*Task goal*
Recast the listing below as a Markdown table with two columns, Row and Line. Number each line in order and leave out any blank lines.

(Dataset entries)
━━━━━━━━

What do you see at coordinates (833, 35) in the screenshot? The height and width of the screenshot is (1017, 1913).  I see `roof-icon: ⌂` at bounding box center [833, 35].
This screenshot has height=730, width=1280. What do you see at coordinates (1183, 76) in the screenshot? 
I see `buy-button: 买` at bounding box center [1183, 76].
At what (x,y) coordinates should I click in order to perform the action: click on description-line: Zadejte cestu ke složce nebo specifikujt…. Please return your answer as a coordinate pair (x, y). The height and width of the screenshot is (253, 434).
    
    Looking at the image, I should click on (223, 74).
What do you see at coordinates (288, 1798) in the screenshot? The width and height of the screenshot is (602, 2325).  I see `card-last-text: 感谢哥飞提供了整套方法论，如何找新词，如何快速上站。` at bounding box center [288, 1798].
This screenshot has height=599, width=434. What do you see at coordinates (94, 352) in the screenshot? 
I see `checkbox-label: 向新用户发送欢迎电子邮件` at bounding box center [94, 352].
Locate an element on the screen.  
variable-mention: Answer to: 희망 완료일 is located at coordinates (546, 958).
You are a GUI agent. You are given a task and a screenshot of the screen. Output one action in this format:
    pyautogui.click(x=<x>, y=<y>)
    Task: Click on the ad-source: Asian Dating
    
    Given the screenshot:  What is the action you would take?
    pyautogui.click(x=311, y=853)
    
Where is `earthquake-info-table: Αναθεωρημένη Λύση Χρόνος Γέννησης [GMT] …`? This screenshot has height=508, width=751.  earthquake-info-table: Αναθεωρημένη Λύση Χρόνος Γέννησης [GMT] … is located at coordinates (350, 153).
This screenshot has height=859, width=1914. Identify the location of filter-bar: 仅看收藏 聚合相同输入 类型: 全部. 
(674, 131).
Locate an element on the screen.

━━━━━━━━

*Written response*
| Row | Line |
|---|---|
| 1 | What do you see at coordinates (833, 35) in the screenshot? The height and width of the screenshot is (1017, 1913).  I see `roof-icon: ⌂` at bounding box center [833, 35]. |
| 2 | This screenshot has height=730, width=1280. What do you see at coordinates (1183, 76) in the screenshot?  |
| 3 | I see `buy-button: 买` at bounding box center [1183, 76]. |
| 4 | At what (x,y) coordinates should I click in order to perform the action: click on description-line: Zadejte cestu ke složce nebo specifikujt…. Please return your answer as a coordinate pair (x, y). The height and width of the screenshot is (253, 434). |
| 5 |     Looking at the image, I should click on (223, 74). |
| 6 | What do you see at coordinates (288, 1798) in the screenshot? The width and height of the screenshot is (602, 2325).  I see `card-last-text: 感谢哥飞提供了整套方法论，如何找新词，如何快速上站。` at bounding box center [288, 1798]. |
| 7 | This screenshot has height=599, width=434. What do you see at coordinates (94, 352) in the screenshot?  |
| 8 | I see `checkbox-label: 向新用户发送欢迎电子邮件` at bounding box center [94, 352]. |
| 9 | Locate an element on the screen.   |
| 10 | variable-mention: Answer to: 희망 완료일 is located at coordinates (546, 958). |
| 11 | You are a GUI agent. You are given a task and a screenshot of the screen. Output one action in this format: |
| 12 |     pyautogui.click(x=<x>, y=<y>) |
| 13 |     Task: Click on the ad-source: Asian Dating |
| 14 |     Given the screenshot:  What is the action you would take? |
| 15 |     pyautogui.click(x=311, y=853) |
| 16 | Where is `earthquake-info-table: Αναθεωρημένη Λύση Χρόνος Γέννησης [GMT] …`? This screenshot has height=508, width=751.  earthquake-info-table: Αναθεωρημένη Λύση Χρόνος Γέννησης [GMT] … is located at coordinates (350, 153). |
| 17 | This screenshot has height=859, width=1914. Identify the location of filter-bar: 仅看收藏 聚合相同输入 类型: 全部.  |
| 18 | (674, 131). |
| 19 | Locate an element on the screen. |